Читать книгу: «Поэтическое воображение Пушкина», страница 4
«Тень Баркова», «писать как ебать» и полемика против архаистов
«Тень Баркова» была написана Пушкиным в лицейские годы, вероятно в 1814 или 1815 году. Авторство этого безудержного пиршества языковых непристойностей, созданного в стиле талантливого порнографического поэта XVIII века И. С. Баркова (1732–1768), долгое время оставалось спорным; многие годы рукопись считалась утерянной, затем была реконструирована Цявловским и лишь в 2002 году опубликована в академическом издании И. А. Пильщиковым и М. И. Шапиром48. В балладе, написанной в смешанном стиле, свободно соединяющем самые высокие и самые низкие языковые регистры, что дает уморительный эффект, рассказывается история попа-расстриги с самой что ни на есть неприличной фамилией Ебаков – он со своими товарищами посещает публичный дом и заявляет о себе как о самом выносливом ебаре, но внезапно его настигает трагедия эпического масштаба: подобно утомленному битвой воину, его доблестный половой член отказывается встать. За этим следует роковое явление тени Баркова – поэт предстает перед Ебаковым в образе языческого бога плодородия Приапа, держа в руках свой необычайно длинный фаллос, и заключает с попом фаустовский договор, от которого расстрига в эпоху, не знавшую виагры, не в силах отказаться: маленький божок с гигантским фаллосом готов вернуть Ебакову мужскую силу с лихвой при условии, что тот пообещает увековечить Баркова в стихах49. Ебаков, разумеется, соглашается, принимая сомнительный титул поэта-порнографа, после чего начинаются его новые сексуальные приключения. В кульминационный момент повествования герой оказывается в женском монастыре, преследуемый охочей до плотских утех ненасытной игуменьей, которая держит Ебакова в качестве сексуального раба до тех пор, пока его мужская сила в очередной раз не иссякает, – и тогда в награду за все услуги она решает кастрировать его. Тень Баркова, благодарная за многочисленные стихи, написанные Ебаковым в честь умершего поэта, вновь приходит на помощь расстриге в момент, когда игуменья уже размахивает заточенным ножом, но при виде чудесной эрекции Ебакова злосчастная монахиня столь поражена, что совершает акт дефекации и падает замертво. После этого гротескно-фарсового триумфа героя баллада завершается весьма банальной моралью о вознаграждении за добрые дела и приходит к стремительному, почти оргастическому финалу – не без сходства с резко оборванной концовкой более поздней сказки «Царь Никита и сорок его дочерей» и еще более поздней иронической пародией на нравоучение в финале рассказа «Домик в Коломне» (1830).
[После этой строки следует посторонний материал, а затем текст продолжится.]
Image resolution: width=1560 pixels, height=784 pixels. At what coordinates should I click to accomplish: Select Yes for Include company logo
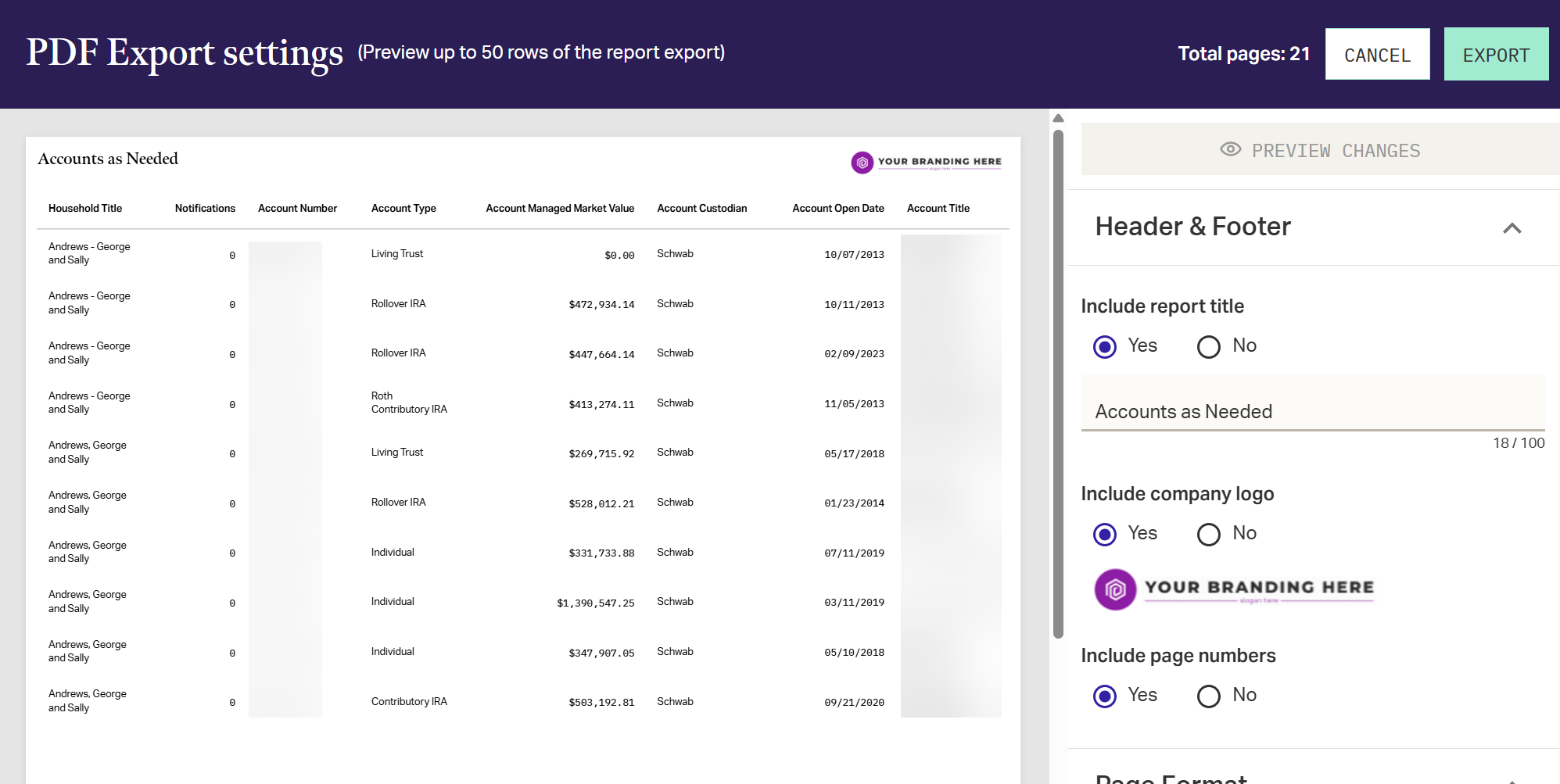pyautogui.click(x=1105, y=534)

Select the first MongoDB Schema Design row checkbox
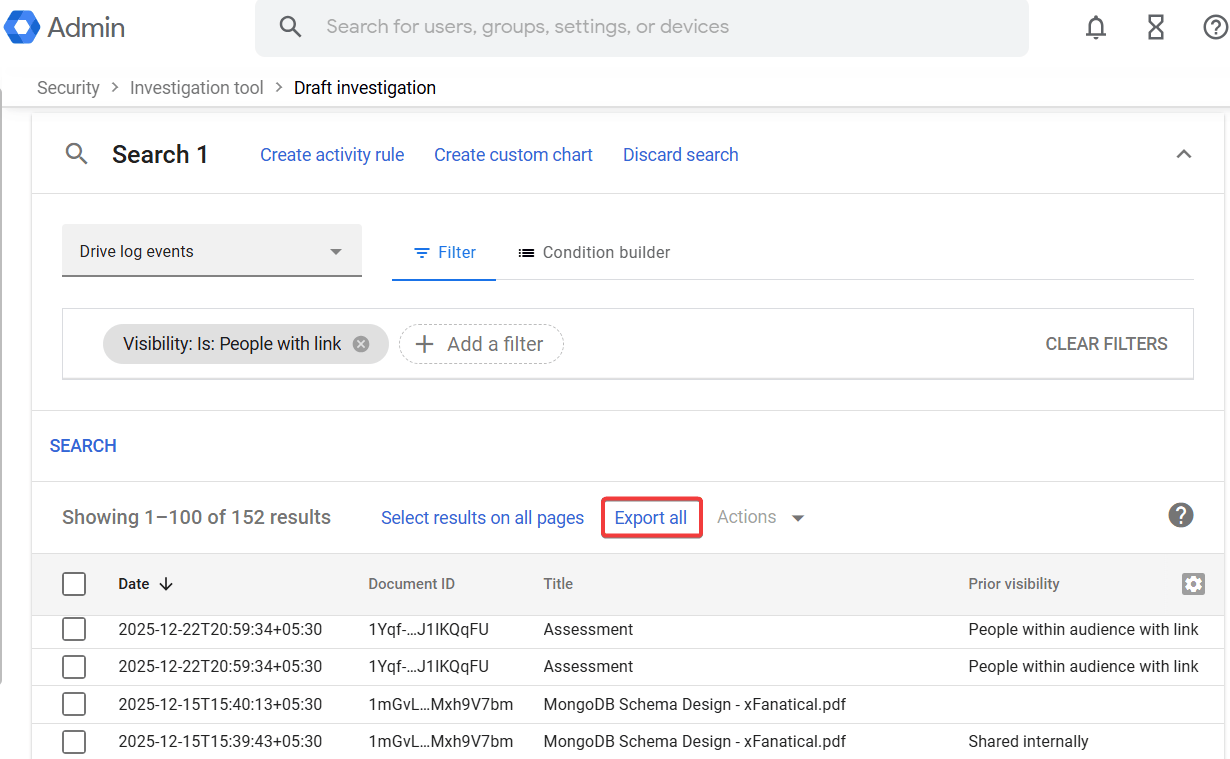(x=74, y=704)
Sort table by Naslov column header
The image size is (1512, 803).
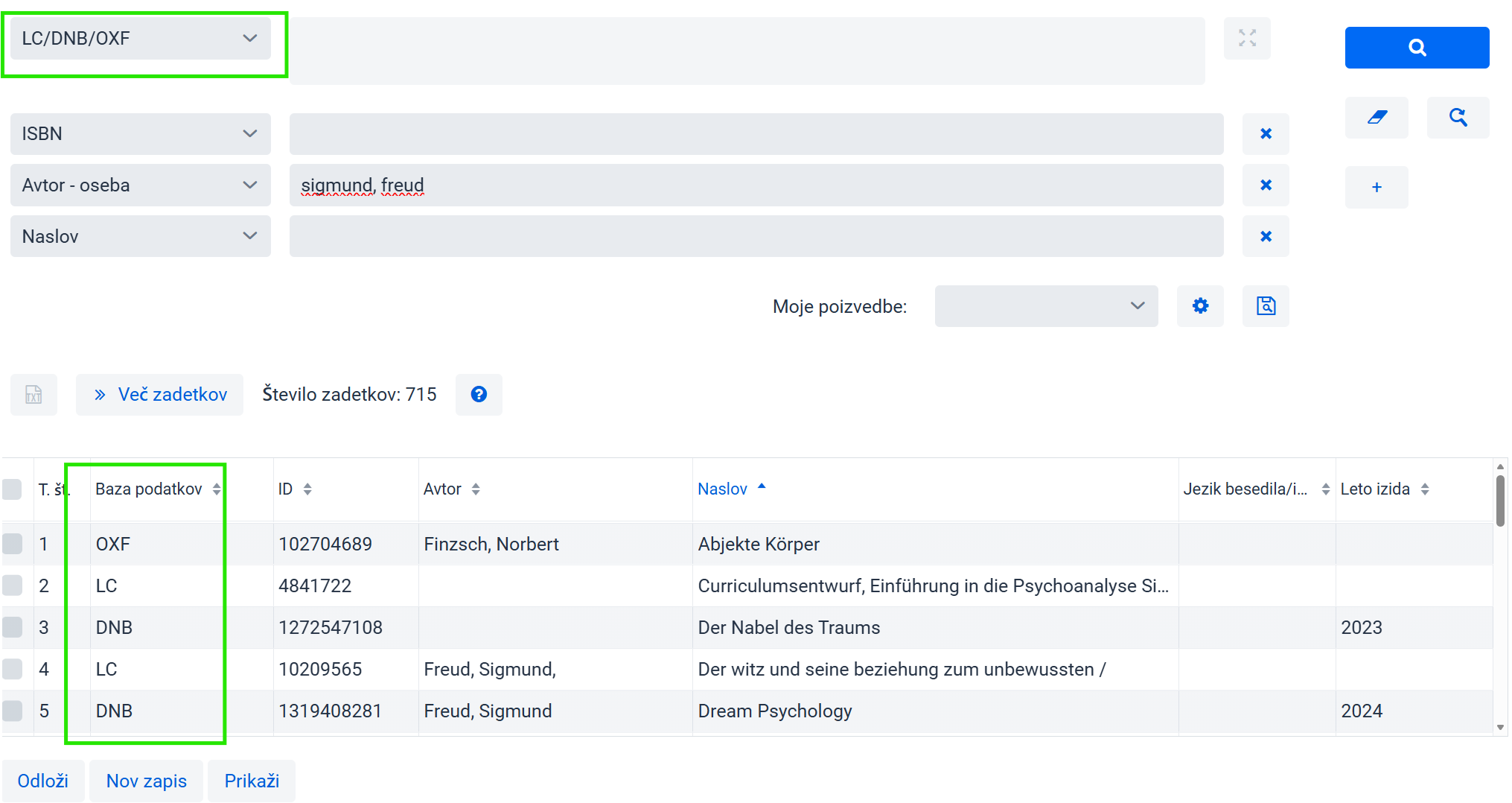722,489

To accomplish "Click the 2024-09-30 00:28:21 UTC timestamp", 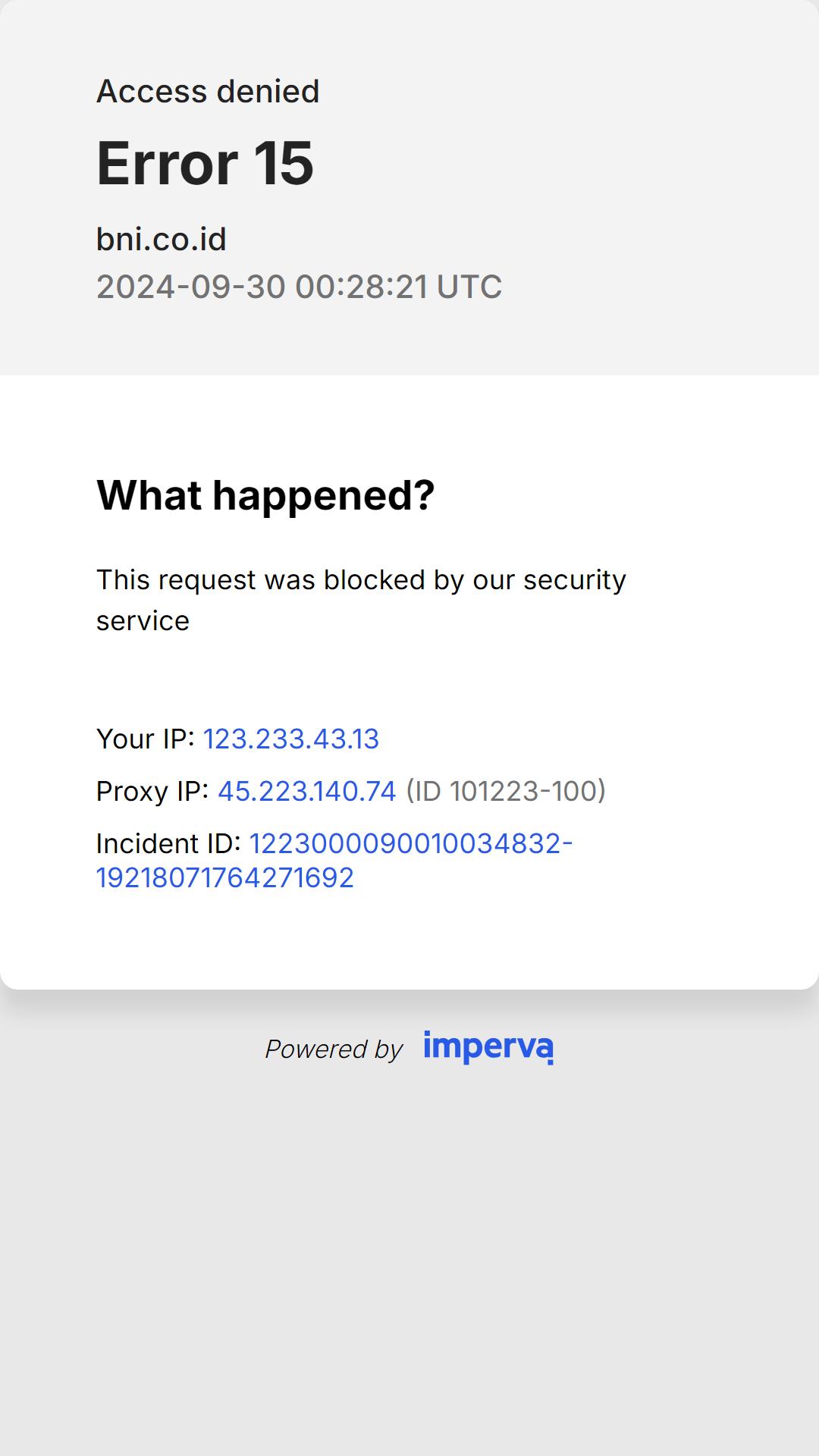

Отрицание социальных и языковых табу лежит в самом основании «Тени Баркова». Поэма до отказа напичкана разухабистой матерщиной. Практически в каждой строке содержится как минимум одно непристойное слово, многие обозначают ту или иную часть мужских или женских гениталий: «хуй», «елдак», «плешь» (половой член), «муде» и связанные с этими лексемами формы употреблены 37 раз; «пизда», «прореха», «секелек», «щель» – 11 раз; ряд лексем связан или с дефекацией («обосраться») или с коитусом («дрочить[ся]», «ебать / еб», «ебля», «заебина») – 16 раз [Цявловский 2002: 212–213]. Однако, несмотря на весь ужас и отвращение, которые вызывает этот материал у большинства читателей поэмы, чувствующих, как далеко они оказались от привычной языковой и литературной эстетики Пушкина, балладу следует все же рассматривать как тщательно продуманный текст, вдохновленный бурлескной традицией XVIII века.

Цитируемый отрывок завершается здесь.